The solution to this challenge is Low-Code development. Low-Code development is when a software platform allows you to develop applications using a near drag-and-drop interface, saving a great deal of time and resourcing in having the “blocks” of code in the background pre-built. Low-Code solutions remain highly flexible and customisable based on the needs of the user, but provides for the kind of efficiencies and agility that modern transformation requires.

A good example of Low-Code development in action can be seen with Appian in the UK. The British National Health Service (NHS) has been struggling to resource its work based on demand, while also protecting the lives of nurses and the shielded population. By working with Appian and its Intelligent Document Processing solution, the NHS has been able to manage its mountain of paperwork much more quickly, which in turn has helped the NHS gain control over its dispersed assets and now it can make much quicker decisions from a single, centralised data collection point (read more about Appian’s work with the NHS here).

Why the future is Hyperautomation

As Calkins said, the foundation of what can be achieved with transformed environments can be found through low-code deployments. “Low-Code is an inevitable revolution in technology,” Calkins said. “At the beginning of this decade, I made a prediction that most of the applications built worldwide in the 2020s would be built in low-code. And I believe that even more firmly today. The number of applications the world demands is rising at an exponential rate. And the number of people who can write them – the developers – is linear. These two curves are diverging. And the only way that the world can get the applications it wants is to get more applications per human.”

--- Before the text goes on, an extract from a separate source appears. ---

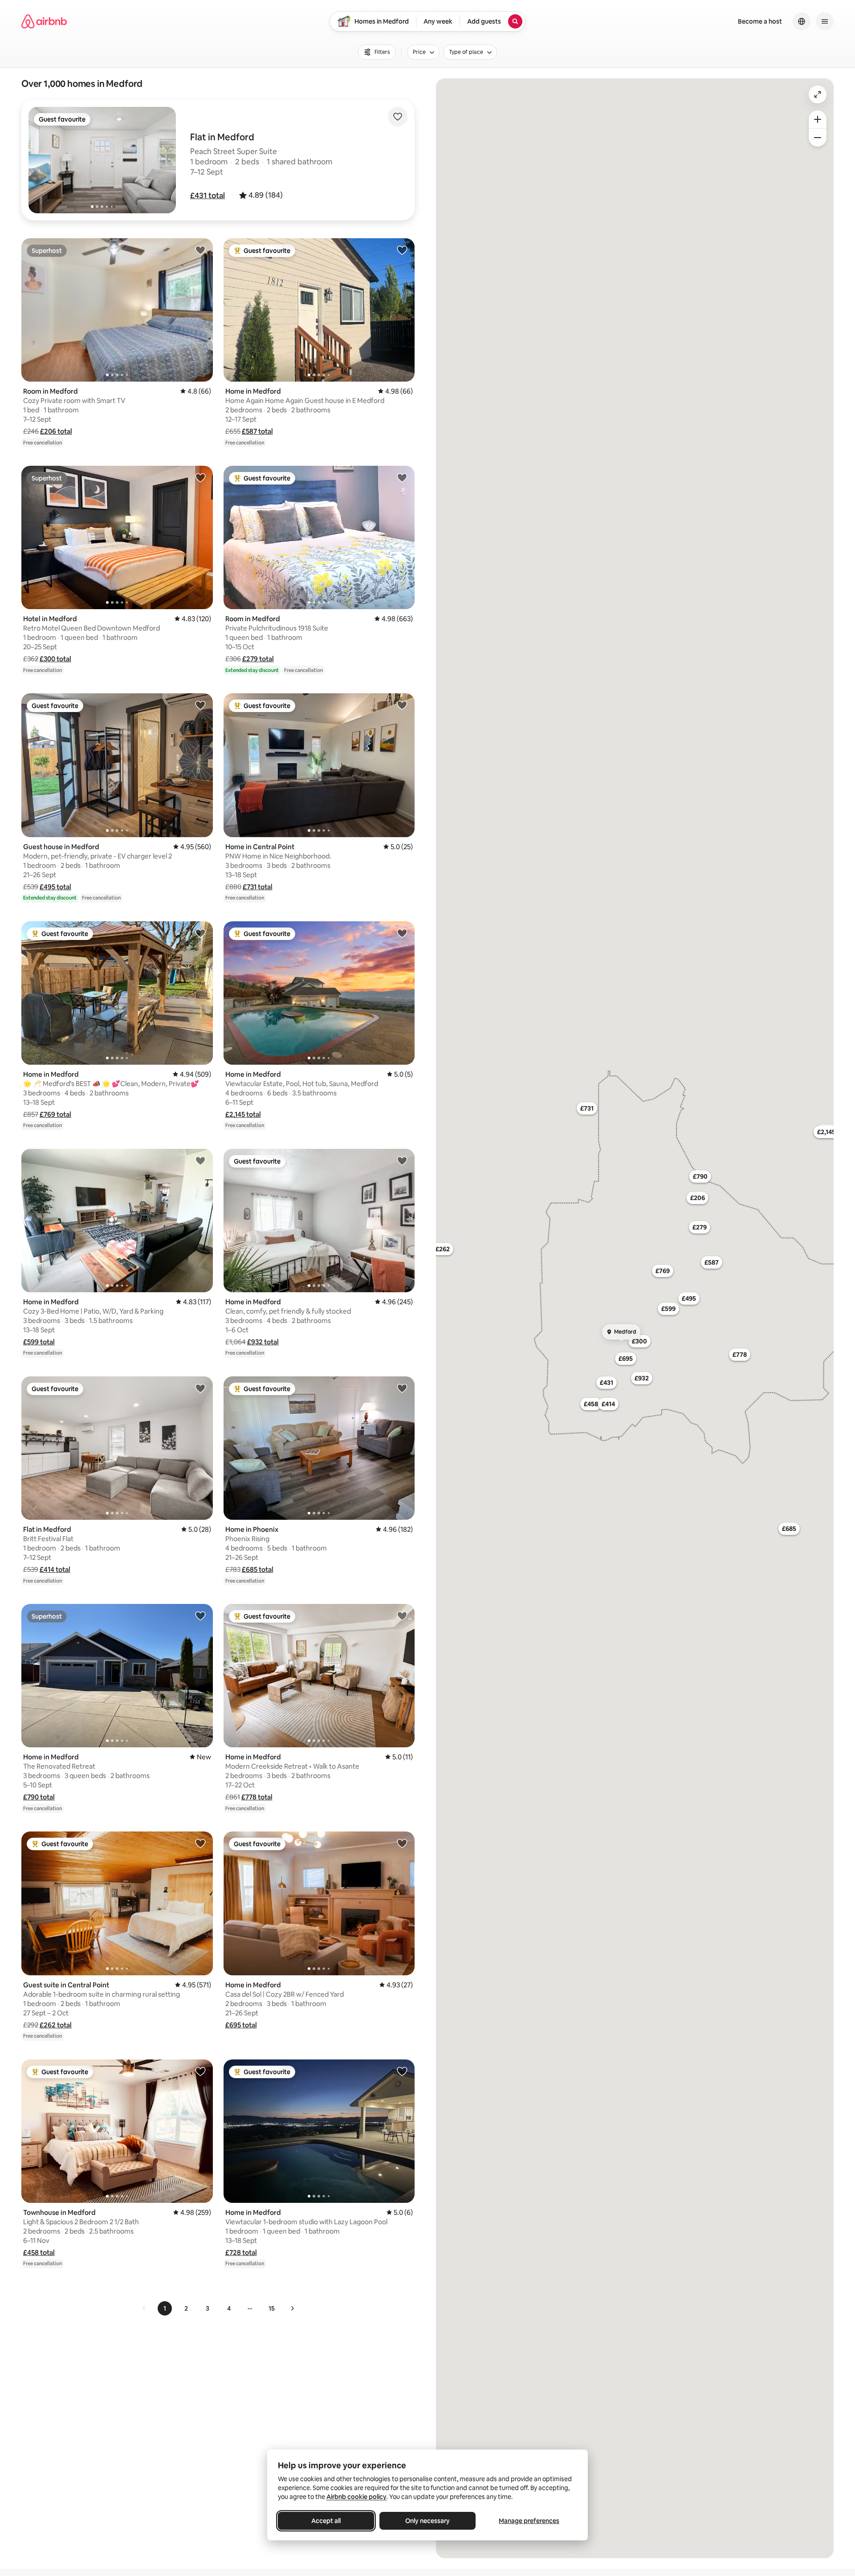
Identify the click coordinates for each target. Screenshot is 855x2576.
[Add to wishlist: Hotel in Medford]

By structuring the transformation project around Low-Code , organisations can then look to hyper-automation as the ultimate manifestation of agility and innovation, Calkins added. “Automation is using a workflow to bring together different kinds of workers, machine learning and artificial intelligence,” Calkins said. “They work better when they’re together, and have complimentary skills, so workflows become a lot more efficient. That’s automation. Hyperautomation is like automation, but with a lot of emphasis on process, and process management.

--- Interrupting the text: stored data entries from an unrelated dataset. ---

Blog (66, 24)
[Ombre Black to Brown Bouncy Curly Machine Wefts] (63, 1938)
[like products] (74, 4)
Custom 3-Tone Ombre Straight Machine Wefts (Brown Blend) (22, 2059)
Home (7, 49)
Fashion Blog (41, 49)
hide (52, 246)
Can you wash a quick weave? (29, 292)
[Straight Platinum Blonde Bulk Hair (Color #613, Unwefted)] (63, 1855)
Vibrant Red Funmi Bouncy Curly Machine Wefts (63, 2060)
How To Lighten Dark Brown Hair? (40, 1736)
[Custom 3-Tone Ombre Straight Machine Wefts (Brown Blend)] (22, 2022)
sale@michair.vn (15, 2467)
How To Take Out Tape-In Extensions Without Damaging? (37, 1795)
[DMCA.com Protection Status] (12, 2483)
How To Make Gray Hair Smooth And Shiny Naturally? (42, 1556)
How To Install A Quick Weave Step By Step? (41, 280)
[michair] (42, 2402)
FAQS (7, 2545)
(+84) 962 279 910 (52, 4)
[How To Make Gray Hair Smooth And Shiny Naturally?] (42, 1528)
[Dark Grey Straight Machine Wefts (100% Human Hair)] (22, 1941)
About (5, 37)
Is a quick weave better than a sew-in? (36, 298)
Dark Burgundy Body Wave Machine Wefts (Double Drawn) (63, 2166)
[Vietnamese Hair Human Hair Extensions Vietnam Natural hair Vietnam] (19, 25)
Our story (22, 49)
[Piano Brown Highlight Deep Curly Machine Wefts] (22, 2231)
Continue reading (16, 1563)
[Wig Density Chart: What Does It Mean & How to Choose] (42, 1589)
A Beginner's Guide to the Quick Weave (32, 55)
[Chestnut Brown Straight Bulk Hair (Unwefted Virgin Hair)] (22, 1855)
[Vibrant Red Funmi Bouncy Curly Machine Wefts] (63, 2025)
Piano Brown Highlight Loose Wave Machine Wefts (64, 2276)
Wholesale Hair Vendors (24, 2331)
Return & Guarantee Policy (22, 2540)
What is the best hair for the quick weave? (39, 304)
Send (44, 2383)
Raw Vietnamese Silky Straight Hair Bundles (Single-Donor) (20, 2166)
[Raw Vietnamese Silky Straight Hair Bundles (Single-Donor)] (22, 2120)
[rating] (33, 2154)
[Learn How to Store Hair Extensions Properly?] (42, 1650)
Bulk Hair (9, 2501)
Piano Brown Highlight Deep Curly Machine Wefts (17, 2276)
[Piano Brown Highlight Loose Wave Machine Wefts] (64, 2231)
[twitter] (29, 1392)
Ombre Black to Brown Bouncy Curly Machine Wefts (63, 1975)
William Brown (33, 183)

“In order to do heavy duty integration of data and worker types and workflows and rules, you need automation facilitated by a powerful process management layer. The magic happens at the process layer, and that’s why Hyperautomation exists as this more muscular version of automation.”

Those organisations that can make Kow-Code central to their transformation efforts will be placed best for the agility and digital-first certainty that looms ahead. Between the exponential increase in data and the demands of the modern consumer, having robust, process-level automation backed by an environment that allows for the rapid development and iteration on applications will be the key difference between the disruptors and those facing further disruption.